The whole prospect of a hippy scene was even more intriguing because while the goings-on at Callahan's had not yet drawn the community's interest, another teenage night spot, just opening up, had.

The Lemon Tree.

The Lemon Tree on San Fernando Road in Newhall opened its doors recently following some community furor primarily because of opposition from several fundamentalist church groups.

But the Lemon Tree was allowed to open up only after a county board said that under no circumstances could it have go-go girls.

Meanwhile, during that same period, Callahan's had been plugging away its go-go girls, trying rather overtly to draw the very crowd that the fundamentalist groups feared might go to the Lemon Tree.

Formerly Callahan's held weekend teenage dances, but they weren't very successful, in spite of the fact Callahan's even won a measure of endorsement from the Hart high school board of trustees.

Thus The Signal's undercover reporter arrived on the scene at Callahan's with his girl one night last weekend to find out what was happening.

"I was kind of careful not to take many notes," he explained later, "because there were five or six there who seemed to be real hippy types — you know, beards and wearing glasses at night. I didn't want to take notes and ask too many questions because I didn't want them to think I was a 'narc,'" a term for narcotics officer.

Nonetheless, The Signal's reporter delved into his job with enthusiasm, noting that other than the five or six hippies, most of the kids there, all 20 to 25 of them, seemed to be local.

Mostly, except for the five or six hippies, whom he added might not have been real hippies anyway, these in attendance were just young kids trying to make the scene.

And the scene, he reported, was a long way from making it.

Bad Lights.

The advertised psychedelic light show was "pretty horrible." The flashing lights were very carelessly arranged; it was very confusing. You know a real psychedelic light arrangement is a pretty scientific thing, it's supposed to have one effect.
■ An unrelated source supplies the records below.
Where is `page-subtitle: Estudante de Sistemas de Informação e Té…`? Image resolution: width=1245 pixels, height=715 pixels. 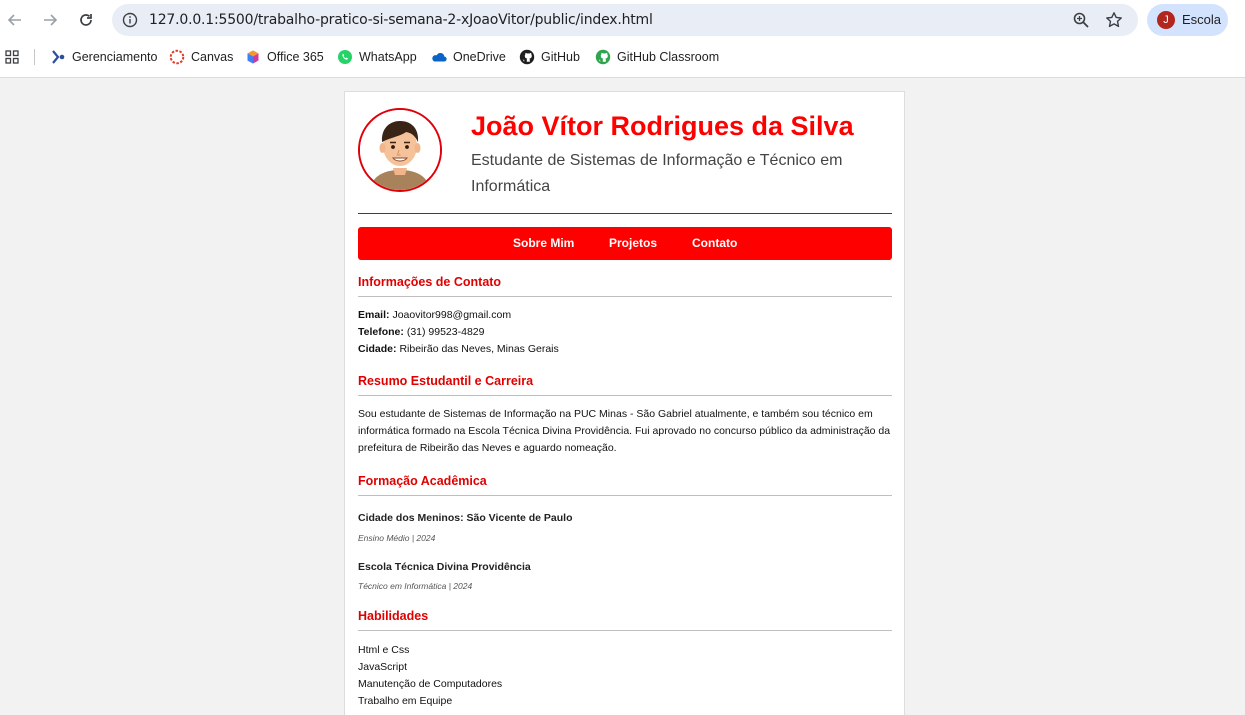 page-subtitle: Estudante de Sistemas de Informação e Té… is located at coordinates (657, 174).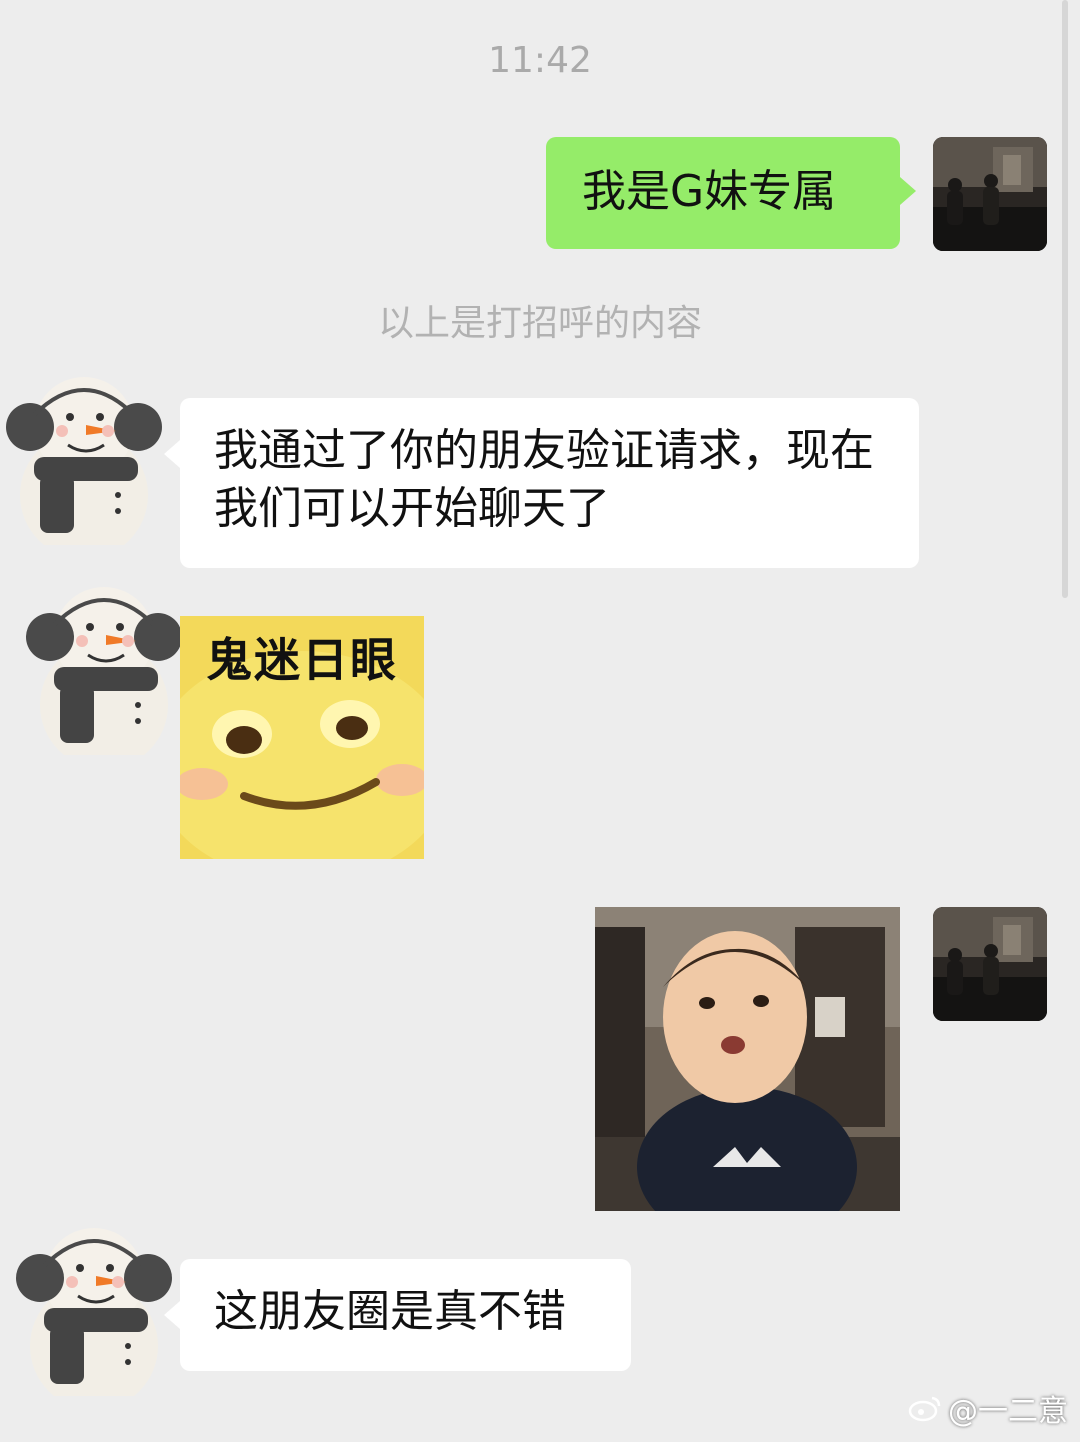  Describe the element at coordinates (390, 1312) in the screenshot. I see `message-text: 这朋友圈是真不错` at that location.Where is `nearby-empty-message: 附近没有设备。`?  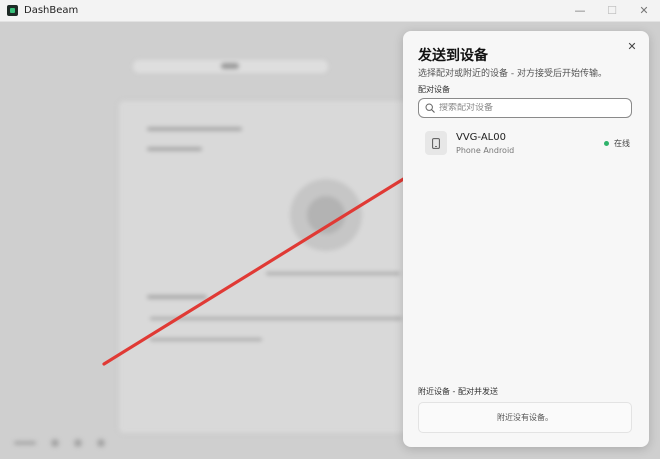
nearby-empty-message: 附近没有设备。 is located at coordinates (525, 418).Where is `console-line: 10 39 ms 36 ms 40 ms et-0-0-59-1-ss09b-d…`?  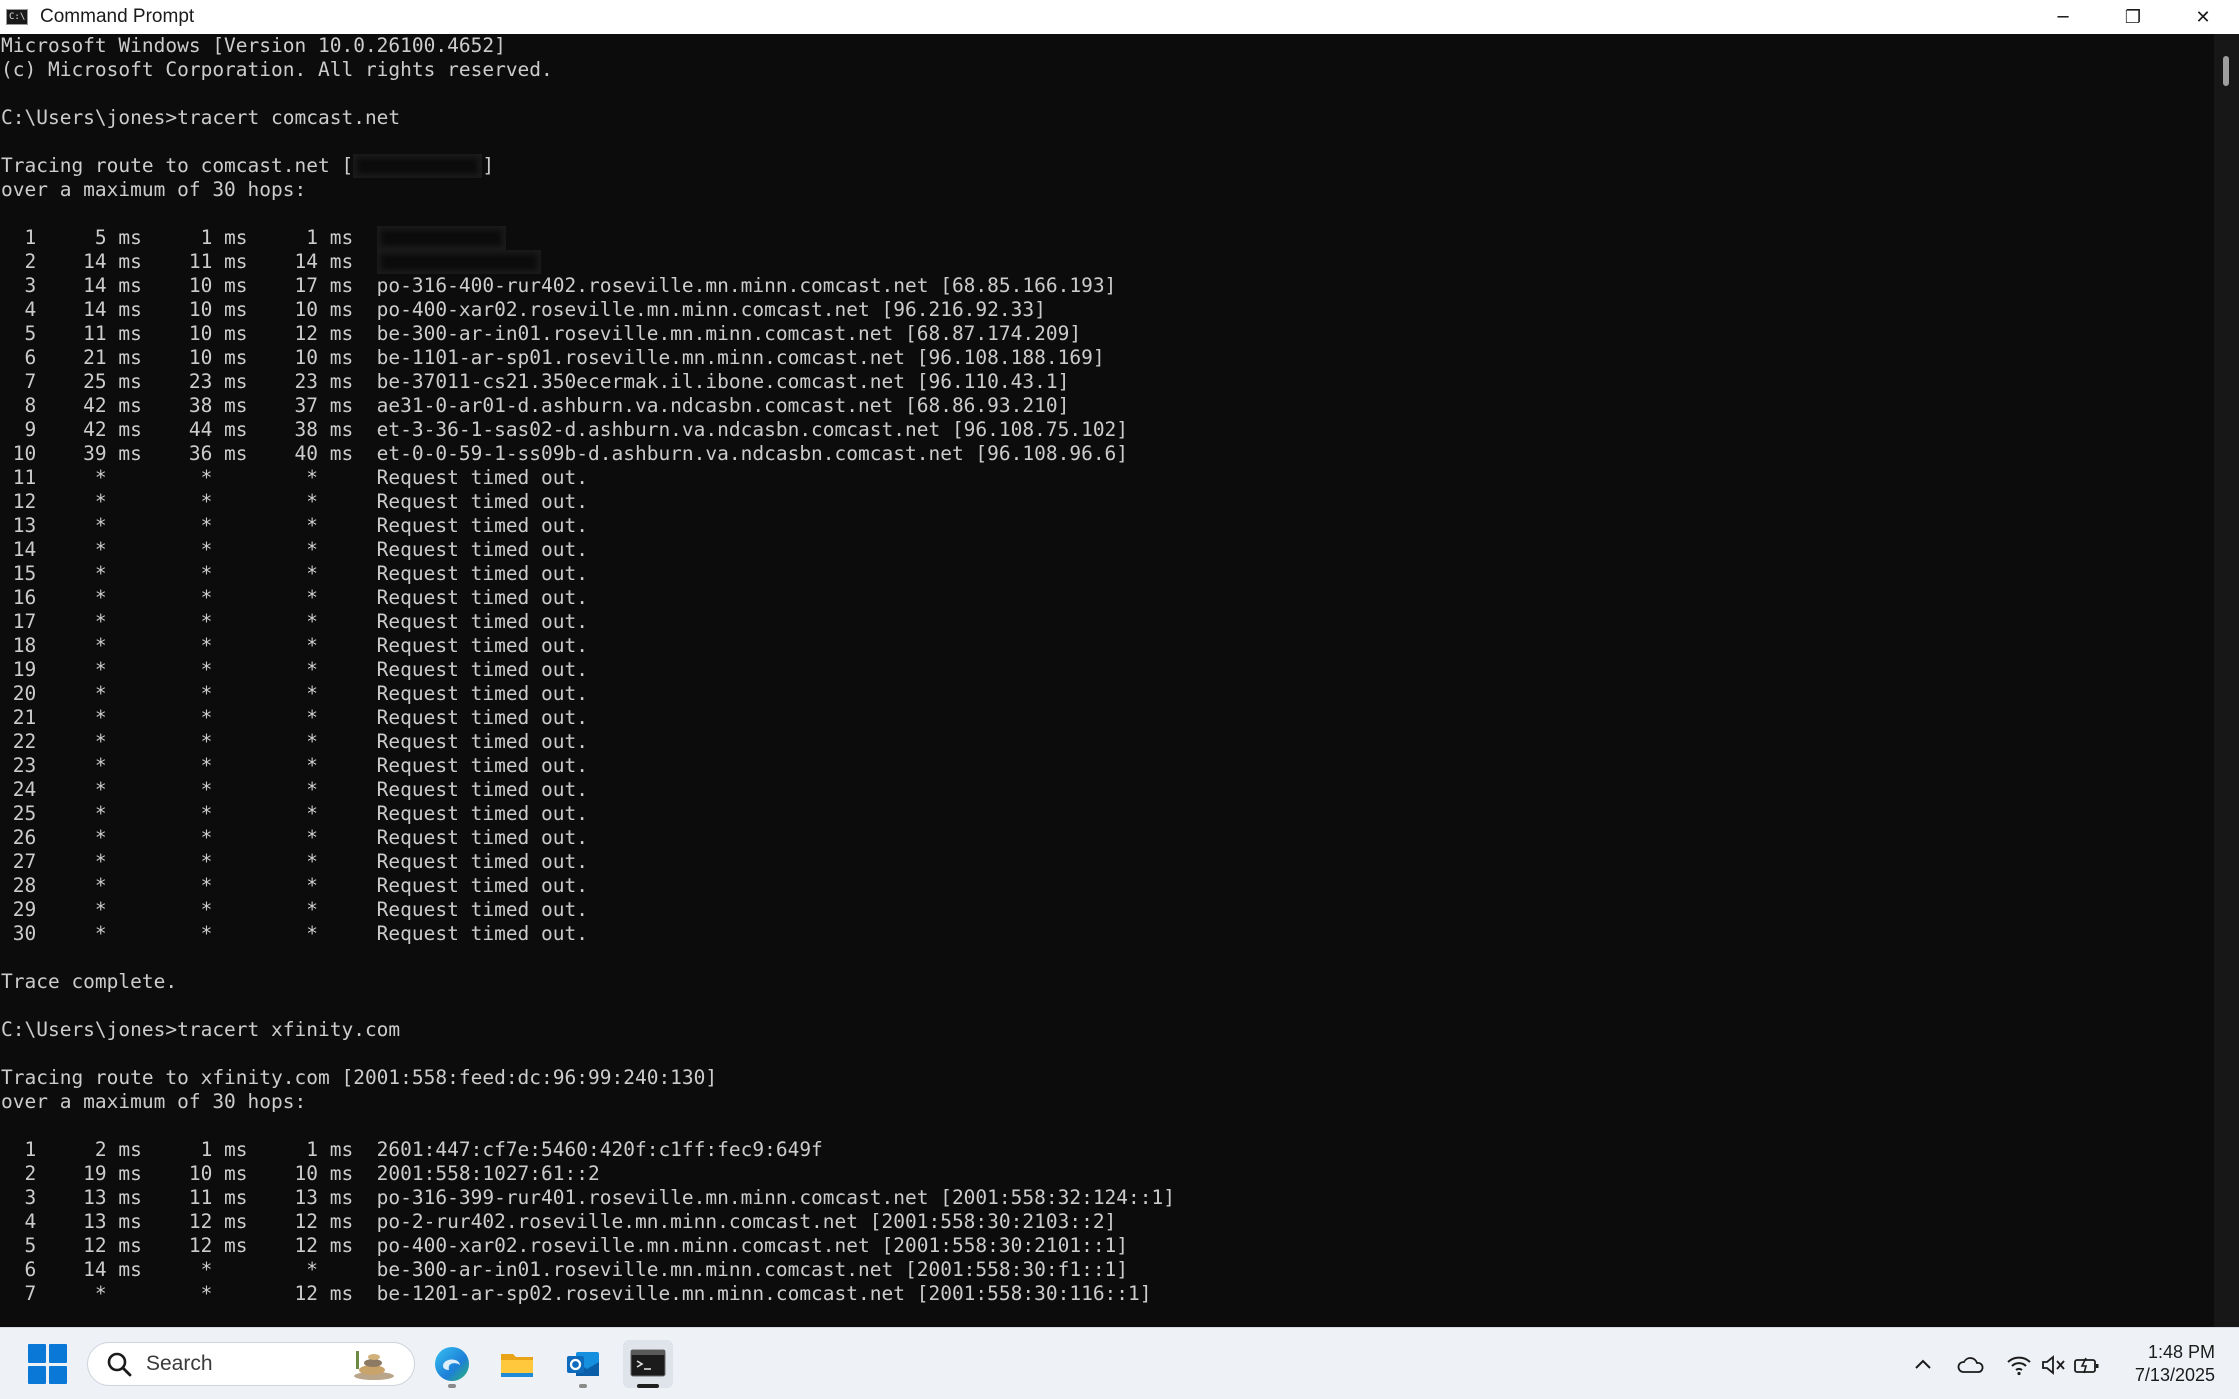
console-line: 10 39 ms 36 ms 40 ms et-0-0-59-1-ss09b-d… is located at coordinates (565, 454).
"It was also kind of bad the way the management kept staring at us, giving us weird looks," he added. "I hope, however, their eyes aren't bigger than their stomachs in this case."

"There was one woman who kept talking all the time about how this was all so good because it is good recreation for the kids," he said. "She struck me as kind of the neurotic mother type. She was trying so hard to show how 'hip' she was.

"You see," he explained, "she doesn't really know at all what is happening, what the young music is all about. It isn't for fun, it's a way of life, a serious thing. She's going to be really surprised if something good gets going there.

Like Sunset?

"As soon as these kids really start getting to the point where they know where it's at, the management is going to start acting like the older people do on the Sunset strip."

The upshot of his observations was just this very point. "These were 14-17 year-olds really trying to freak out. Of course, most were just trying to make the scene, or engage in popularity contests, but then they have to learn to make their own scenes, and this is a healthy start.

"I'm not going to put it down.

"I know from past experience that the very desirable outcome of peace and happiness is frequently achieved by just this kind of painful yet necessary route."

Despite the sloppy lighting, The Signal's expert on these matters was quite impressed with the fact that actually Callahan's had achieved a rather "groovy atmosphere."

"The live band was really pretty good, although, of course, it wasn't their own music," he explained, "and of all things, the wagon wheels and old west decor of the place were quite pop-arty."

However, the one big disappointment he suffered were the go-go girls. "They turned out to be only young schoolgirls, and only a couple were wearing even mini-skirts," he observed.